Ya da, “evet kuruluşunda eksik ve noksanlar olsa dahi bu sistem bir an önce hayata geçirilmeye başlanmalıdır. Yapılacak yeni sivil bir anayasa ve insanların özgürleşme ve demokratikleşmesi süreci içerisinde, zamanla, medresetüzzehra modeli de eksik ve aksak yönlerini tamamlayacak ve kendi içinde ıslah edilerek yoluna devam edecek, sonunda kamil manada bir eğitim müessesesi oluşacaktır. Zira, dünyada Cenabı Hakkın hakiim ismi baskın olarak tecelli ettiğinden, tedrici tekamül ve olgunlaşma süreci yaratılış fıtratına ve insanlığın gelişimine daha uygundur.
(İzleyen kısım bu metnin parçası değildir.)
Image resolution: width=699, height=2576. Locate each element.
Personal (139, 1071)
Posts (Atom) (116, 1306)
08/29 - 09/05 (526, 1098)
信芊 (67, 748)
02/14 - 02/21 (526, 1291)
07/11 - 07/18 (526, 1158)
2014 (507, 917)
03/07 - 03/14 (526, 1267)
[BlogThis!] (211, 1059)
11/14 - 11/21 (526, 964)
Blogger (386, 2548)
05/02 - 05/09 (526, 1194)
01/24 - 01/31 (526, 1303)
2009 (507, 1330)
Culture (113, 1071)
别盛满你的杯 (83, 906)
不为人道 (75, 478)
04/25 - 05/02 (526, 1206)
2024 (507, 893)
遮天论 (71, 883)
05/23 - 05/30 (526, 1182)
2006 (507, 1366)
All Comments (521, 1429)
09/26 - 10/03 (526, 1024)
Şahsen ikinci görüşün ikinci kısmına da iştirak etmemle birlikte burada esas çözümün bu görüşlerin tamamen dışında üçüncü bir anlayışla ele alınması gerektiğini düşünüyorum. Şöyle ki, yazımın başında da vurguladığım gibi;
Bediüzzaman Hazretleri, yapılması gereken bir çok nur hizmeti konusunda ihtiyatı, temkini, itidali ve teenni ile hareket etmeyi tahşidatla vurgularken, en azından şu iki konuda bizzat kendisinin derhal harekete geçtiğini ve bir an önce gerçekleşmesini istediğini görüyoruz. Bunlardan, birincisi, Ayasofya’nın açılması ise, ikincisi de Şarki Anadolu’da, Zehra Eğitim Modelinin tedris edilmesidir. Gerçi, tarihsel sürece bakınca bu iki sıralama yer değiştirebilir. Ayrıca, denilebilir ki, vaktinde bunların gerçekleşmesine kader müsaade etmediğine göre, bunlarda da zamanı kollamak gerekmez mi? Elbette böyle de düşünülebilir ve saygı duyulacak bir görüştür. Ancak vaka böyle değildir.
Zira, bu zamana kadar hep bazı şeylerin yapılması için şartların müsait olmasını, ülkenin demokratikleşmesini, sivil ve demokratik bir anayasa yapılmasını beklemeyi tercih ettik. Oysa, esas meselenin, müsbet hareket prensibinin dışına çıkmamak kaydıyla- doğuda kurulacak MedresetüzZehra Eğitim Müessesinin ya da Ayasofya’nın açılması gibi önemli faaliyetlerin, ülkenin maddi manevi gelişimine, demokratikleşme sürecine katkısını tartışıp bunun bir an evvel gerçekleşmesi için çalışmak ve bu konuda bütün imkanları seferber etmek gerektiği düşüncesindeyim. Zira, bu teşebbüslerin bir çok maddi, manevi kilitlerin açılmasına yol açacağını, İslam toplumunun güven tazelemesini sağlayacağını ve fabrika ayarlarına dönülmesine yol açacağını belirtmek zorundayım. Öyle ümit ediyorum.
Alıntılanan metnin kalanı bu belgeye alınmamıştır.